The Biden administration has saddled the U.S. economy with more than $1 trillion worth of final rules and regulations thus far in 2024, according to analysis conducted by the American Action Forum (AAF).

The Environmental Protection Agency’s (EPA) final emissions regulations for light- and medium-duty vehicles, which some have characterized as an electric vehicle (EV) mandate, pushed the costs of the Biden administration’s regulatory agenda over the $1 trillion threshold for 2024, alone, according to AAF’s analysis. Across all agencies and regulatory actions last week, the federal government published regulations imposing $103 billion worth of total costs and 11.6 million annual paperwork hours.

Between April 22 and April 26, federal agencies proposed 38 additional rules and regulations that would cumulatively cost about $34 billion, according to AAF. Some of the major, expensive regulatory actions the administration advanced last week include the  Department of Labor’s “overtime rule” and a new Medicare rule from the Department of Health and Human Services.

### DATA EXTRACT
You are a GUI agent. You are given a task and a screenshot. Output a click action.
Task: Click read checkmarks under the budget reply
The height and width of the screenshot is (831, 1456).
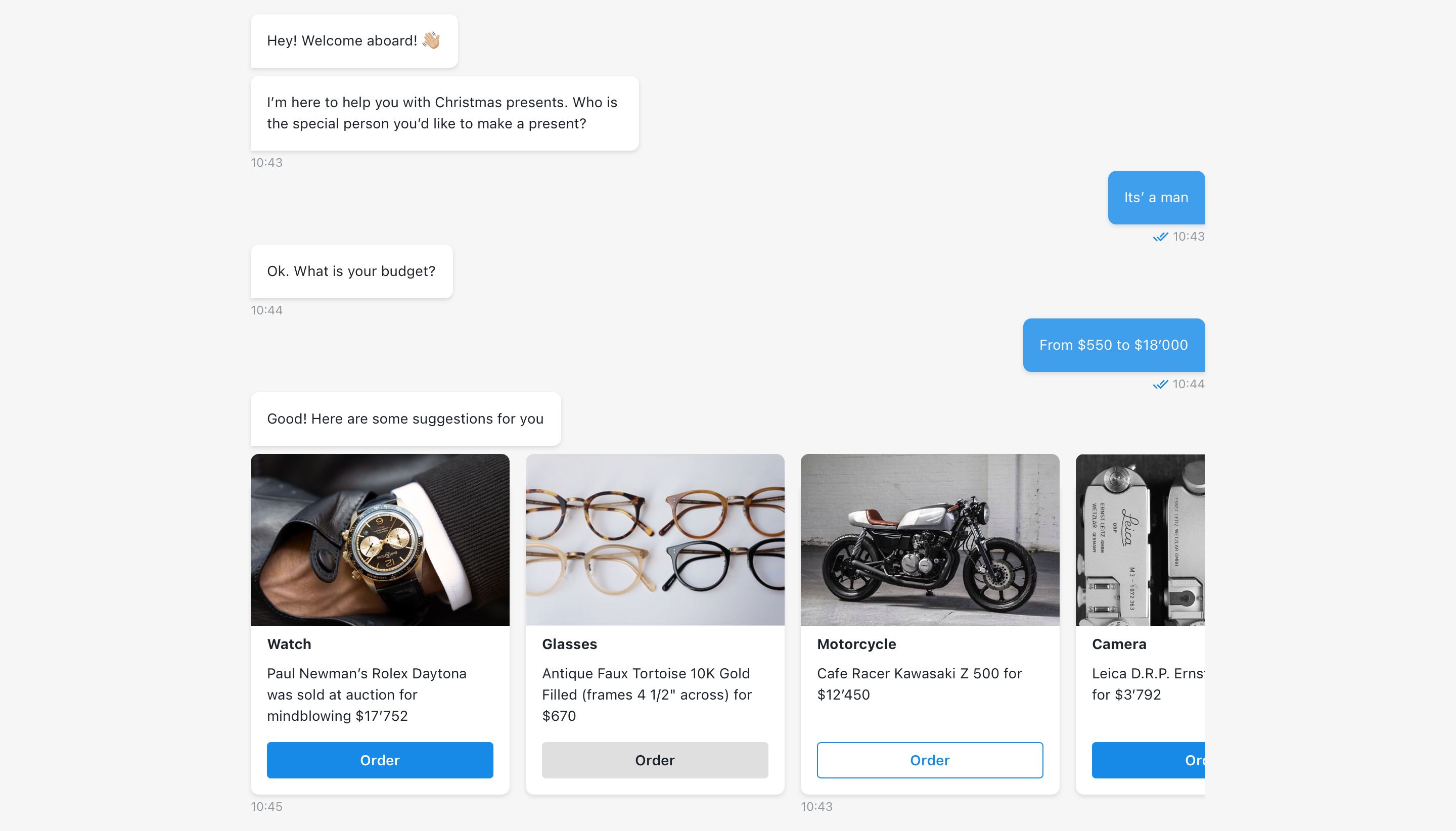(x=1160, y=384)
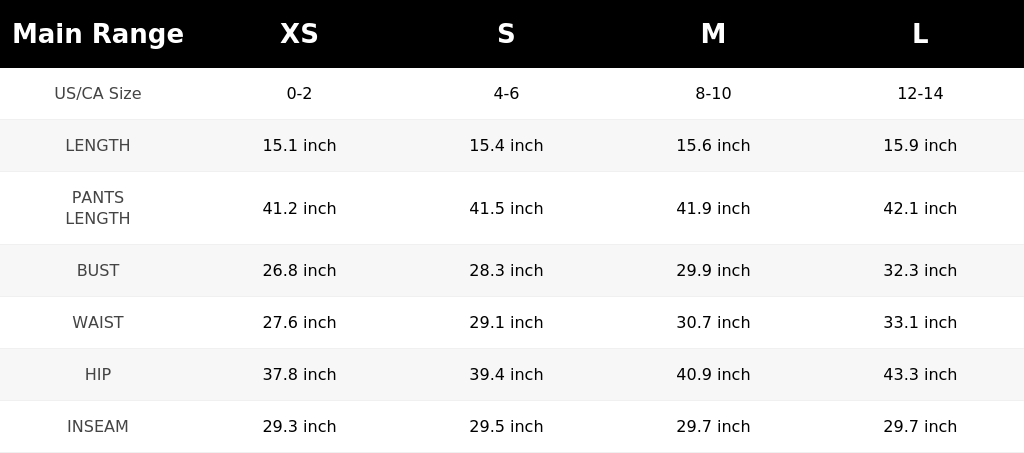Click the INSEAM row label

tap(98, 426)
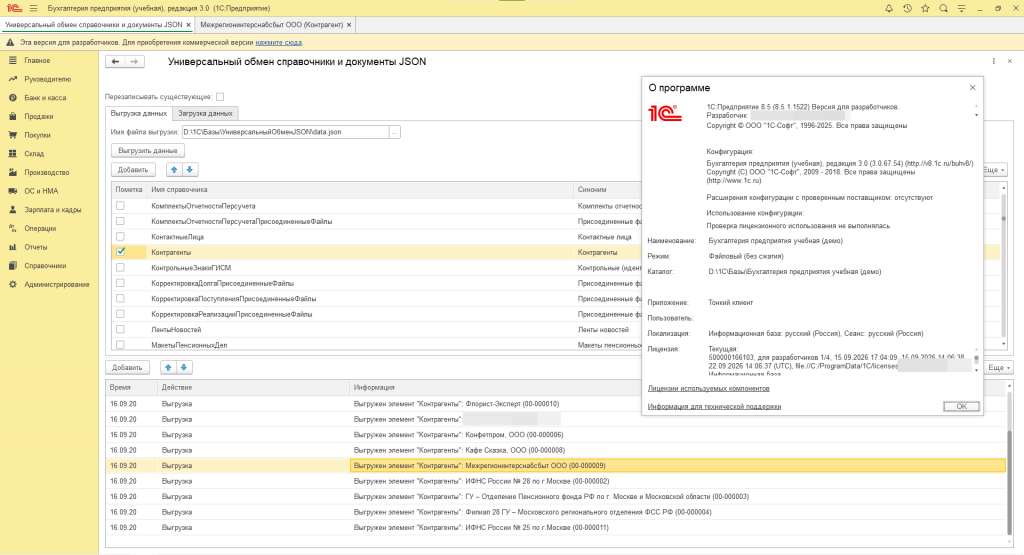The width and height of the screenshot is (1024, 555).
Task: Move row up in catalog list toolbar
Action: [x=174, y=170]
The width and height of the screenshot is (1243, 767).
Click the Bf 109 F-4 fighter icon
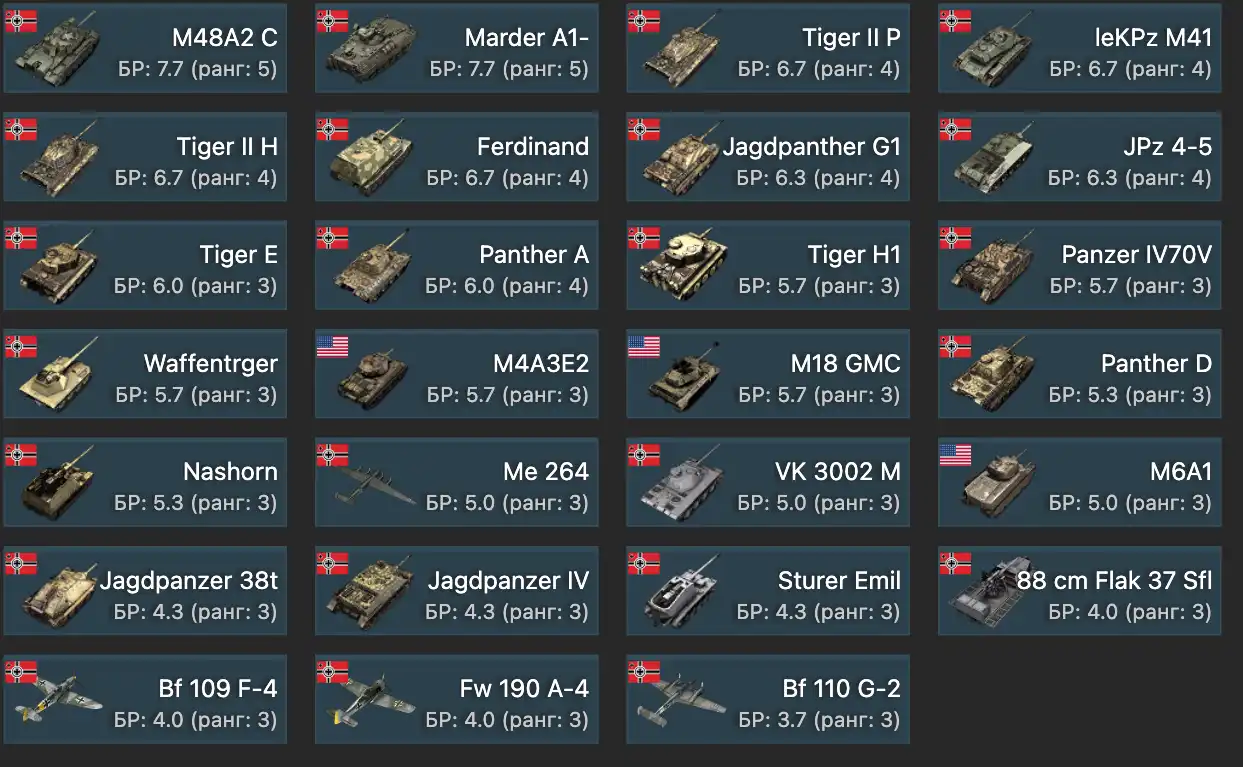click(x=60, y=700)
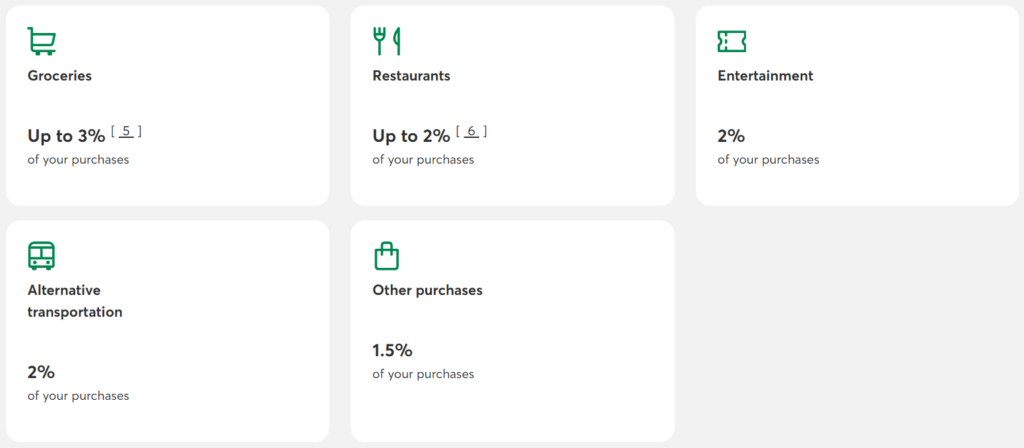The width and height of the screenshot is (1024, 448).
Task: Click the Other purchases shopping bag icon
Action: (386, 256)
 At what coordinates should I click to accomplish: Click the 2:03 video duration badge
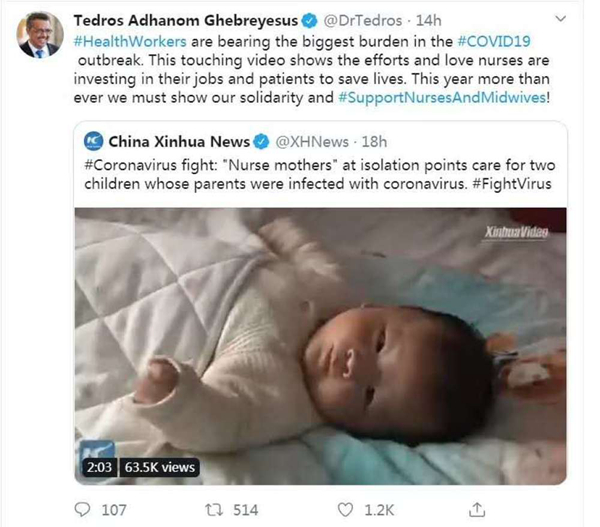[100, 467]
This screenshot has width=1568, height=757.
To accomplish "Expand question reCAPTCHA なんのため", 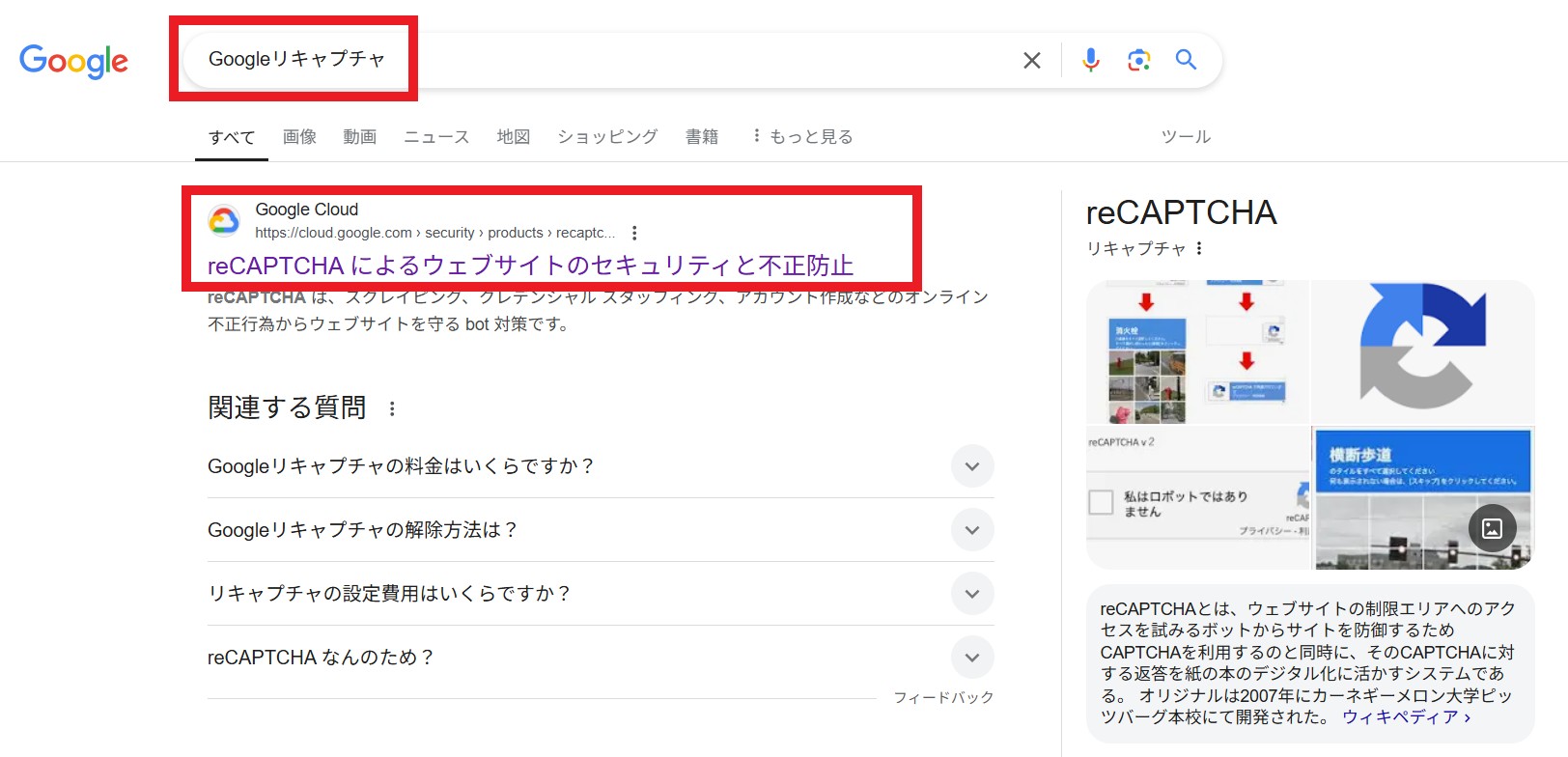I will click(971, 658).
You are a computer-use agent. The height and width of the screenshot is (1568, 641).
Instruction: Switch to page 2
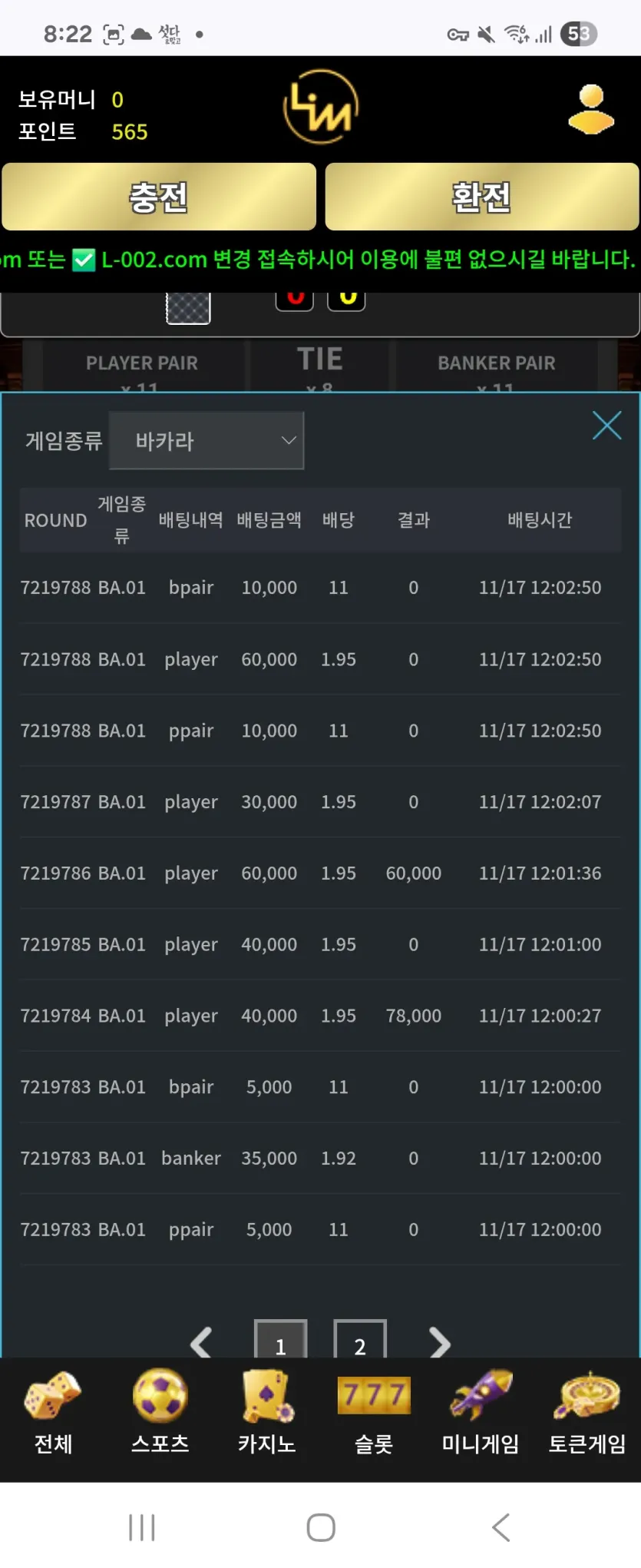pos(360,1340)
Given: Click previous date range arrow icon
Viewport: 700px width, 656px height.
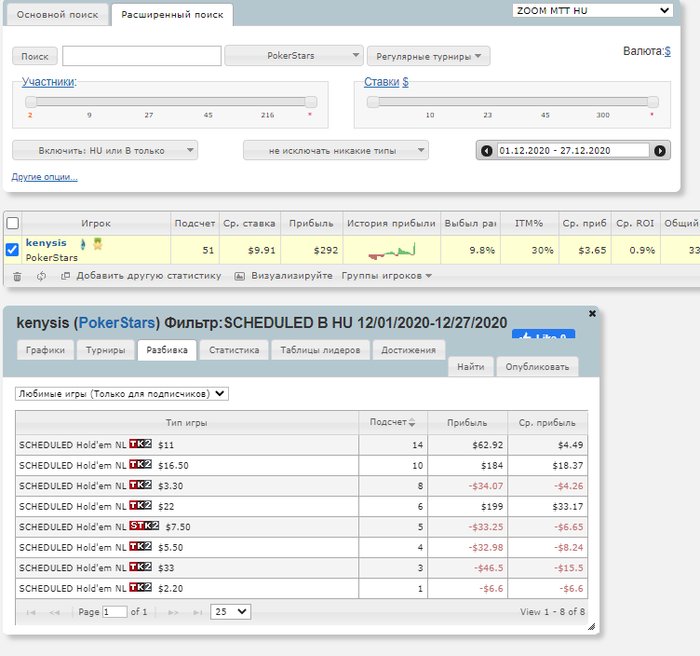Looking at the screenshot, I should pyautogui.click(x=487, y=151).
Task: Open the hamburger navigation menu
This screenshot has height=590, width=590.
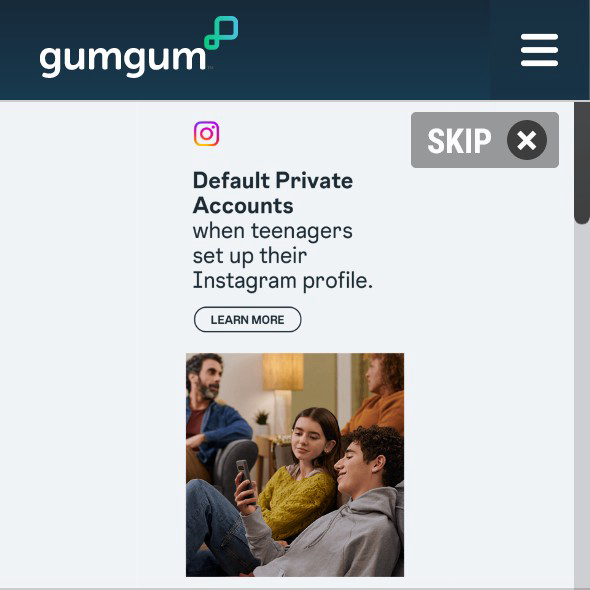Action: (539, 50)
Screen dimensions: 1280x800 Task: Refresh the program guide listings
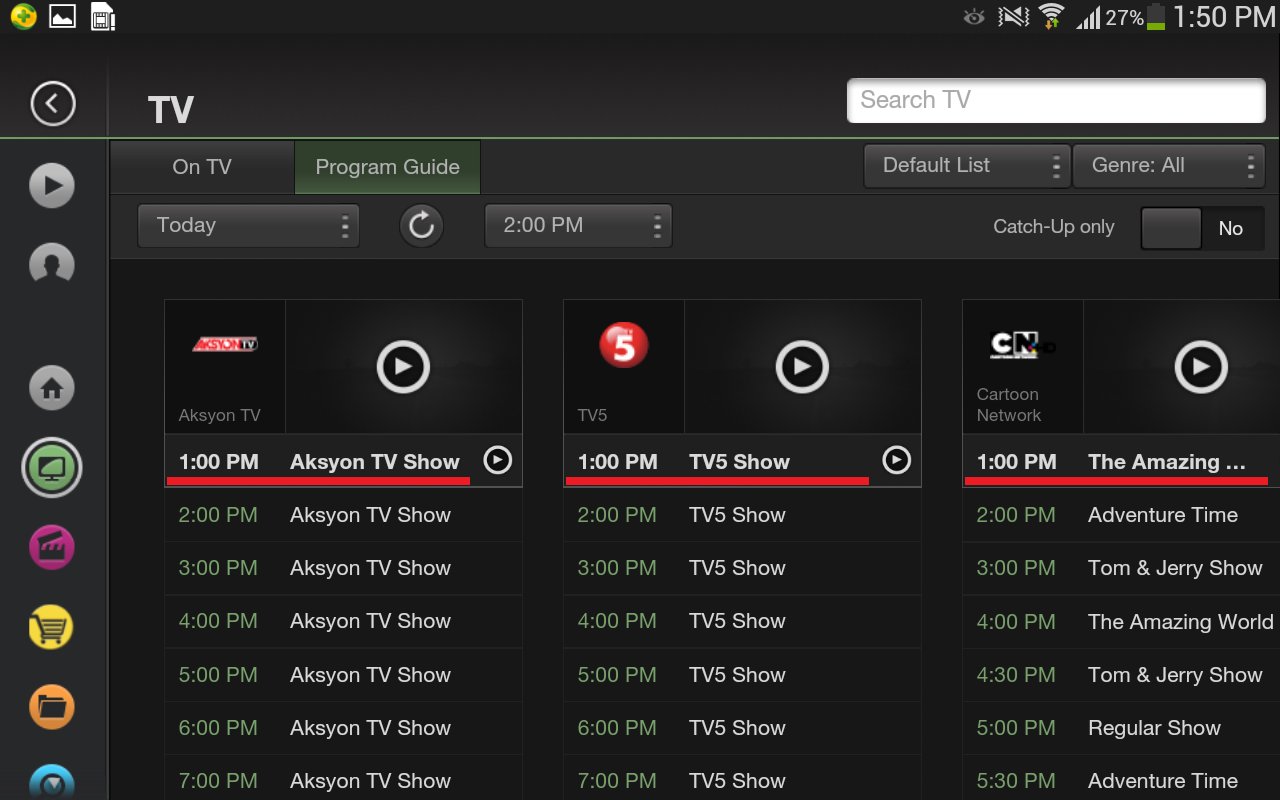(x=421, y=225)
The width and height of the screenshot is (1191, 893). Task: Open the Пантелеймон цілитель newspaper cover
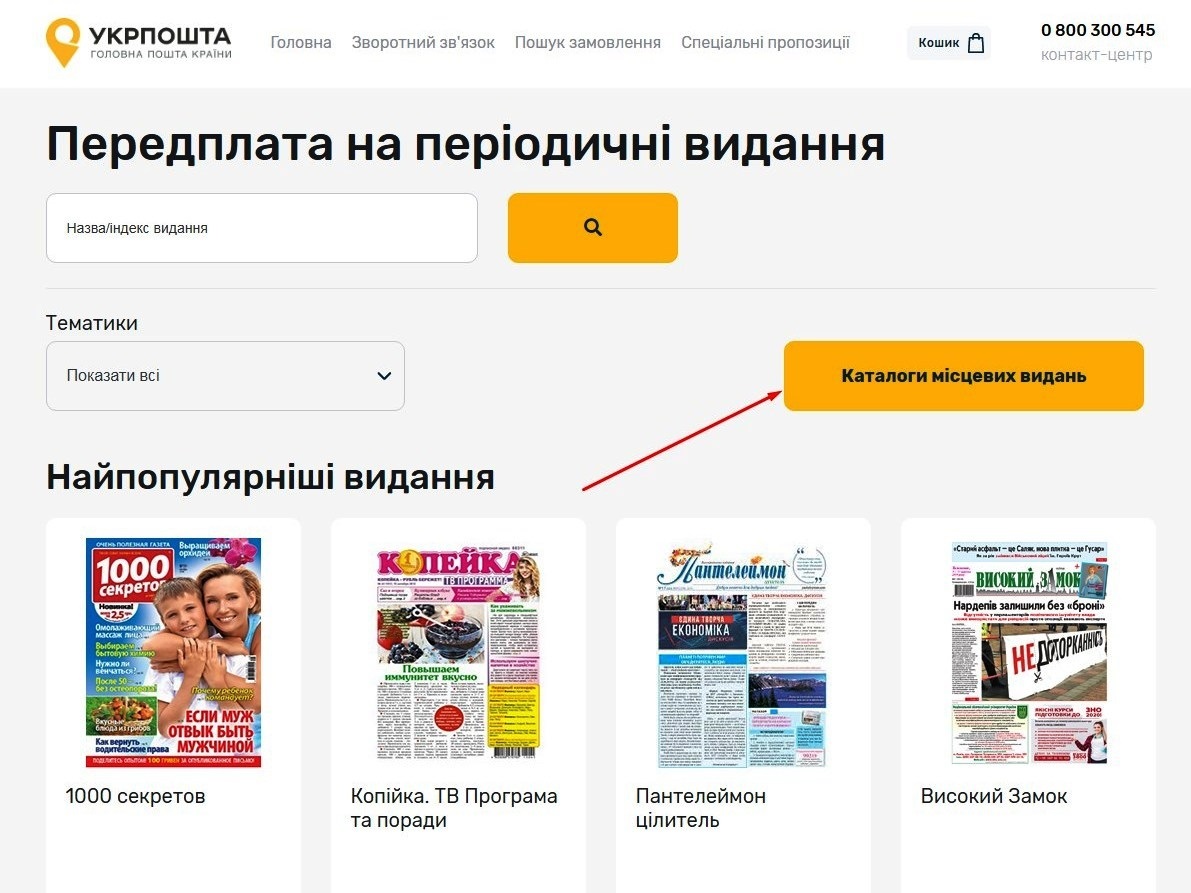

### WORK TASK 1
Name every federal agency or department that the article on 2024 regulatory costs mentions.
### WORK TASK 2
Pick up the article on 2024 regulatory costs from its last sentence and continue it.

### EXPECTED ANSWER 1
Environmental Protection Agency (EPA)
Department of Labor
Department of Health and Human Services

### EXPECTED ANSWER 2
“This past week, the final rule cost total for just 2024 can now be measured in 13 digits,” Dan Goldbeck, AAF’s director of regulatory policy, wrote of the administration’s regulatory agenda on Monday. “While no rule matched the singular impact of the prior week’s EPA rule – because, really, what could? – this was also one of the more prolific weeks in recent memory.”

As of July 2023, the Biden administration’s regulatory agenda had proven to be considerably more expensive than those pursued by the administrations of former Presidents Donald Trump and Barack Obama through the first thirty months of each presidency.

Polling suggests that voters are strongly concerned about the health of the economy ahead of the 2024 elections. Some economists believe that the U.S. economy could soon have to confront “stagflation,” the combination of weak economic growth and high inflation, if “stagflation” has not yet already arrived.

“As we have already seen from executive orders and memos, the Biden administration will surely provide plenty of contrasts with the Trump administration on the regulatory front,” Goldbeck wrote on Monday. “And while there is a general expectation that the current administration will seek to broadly restore Obama-esque regulatory actions, there will also be areas where it charts its own course.”

The White House did not respond immediately to a request for comment.